**Work task**
For the entries below, report the number of lines where the string "computer" appears, and only that number.

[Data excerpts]
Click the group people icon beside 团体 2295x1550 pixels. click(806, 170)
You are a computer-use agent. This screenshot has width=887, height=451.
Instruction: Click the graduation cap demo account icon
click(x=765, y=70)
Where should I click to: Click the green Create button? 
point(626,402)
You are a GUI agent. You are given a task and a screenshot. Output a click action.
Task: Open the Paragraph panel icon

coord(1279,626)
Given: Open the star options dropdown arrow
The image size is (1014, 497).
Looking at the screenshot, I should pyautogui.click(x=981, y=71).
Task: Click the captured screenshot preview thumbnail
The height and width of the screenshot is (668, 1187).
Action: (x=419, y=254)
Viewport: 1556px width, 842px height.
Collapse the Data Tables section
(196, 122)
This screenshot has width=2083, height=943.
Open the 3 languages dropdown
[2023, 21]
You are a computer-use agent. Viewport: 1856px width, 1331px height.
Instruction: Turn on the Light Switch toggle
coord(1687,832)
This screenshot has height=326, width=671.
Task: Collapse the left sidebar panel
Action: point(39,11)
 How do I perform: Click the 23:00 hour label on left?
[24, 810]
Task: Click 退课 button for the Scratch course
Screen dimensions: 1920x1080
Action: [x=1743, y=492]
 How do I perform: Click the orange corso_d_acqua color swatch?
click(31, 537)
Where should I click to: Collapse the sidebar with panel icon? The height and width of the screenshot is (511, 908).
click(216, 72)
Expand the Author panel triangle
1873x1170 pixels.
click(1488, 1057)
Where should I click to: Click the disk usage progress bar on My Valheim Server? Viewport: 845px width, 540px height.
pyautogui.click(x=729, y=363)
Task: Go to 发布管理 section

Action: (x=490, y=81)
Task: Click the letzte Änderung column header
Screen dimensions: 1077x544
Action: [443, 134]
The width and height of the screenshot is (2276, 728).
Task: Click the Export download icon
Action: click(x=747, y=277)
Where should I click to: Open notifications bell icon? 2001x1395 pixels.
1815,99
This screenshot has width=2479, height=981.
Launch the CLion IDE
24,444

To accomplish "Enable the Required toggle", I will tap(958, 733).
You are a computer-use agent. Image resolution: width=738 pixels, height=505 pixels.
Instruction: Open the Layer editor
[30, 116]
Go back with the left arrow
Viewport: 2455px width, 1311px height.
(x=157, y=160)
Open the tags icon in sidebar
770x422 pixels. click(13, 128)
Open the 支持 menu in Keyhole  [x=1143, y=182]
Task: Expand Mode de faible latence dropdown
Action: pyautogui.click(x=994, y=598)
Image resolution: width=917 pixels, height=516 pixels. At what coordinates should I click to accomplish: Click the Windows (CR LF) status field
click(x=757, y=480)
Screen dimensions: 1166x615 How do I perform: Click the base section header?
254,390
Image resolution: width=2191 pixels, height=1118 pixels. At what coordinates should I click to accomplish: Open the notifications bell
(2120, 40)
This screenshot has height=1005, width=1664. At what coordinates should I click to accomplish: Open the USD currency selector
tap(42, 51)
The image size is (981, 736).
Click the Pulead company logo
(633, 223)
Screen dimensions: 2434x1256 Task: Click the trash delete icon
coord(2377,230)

**Solved exercise**
3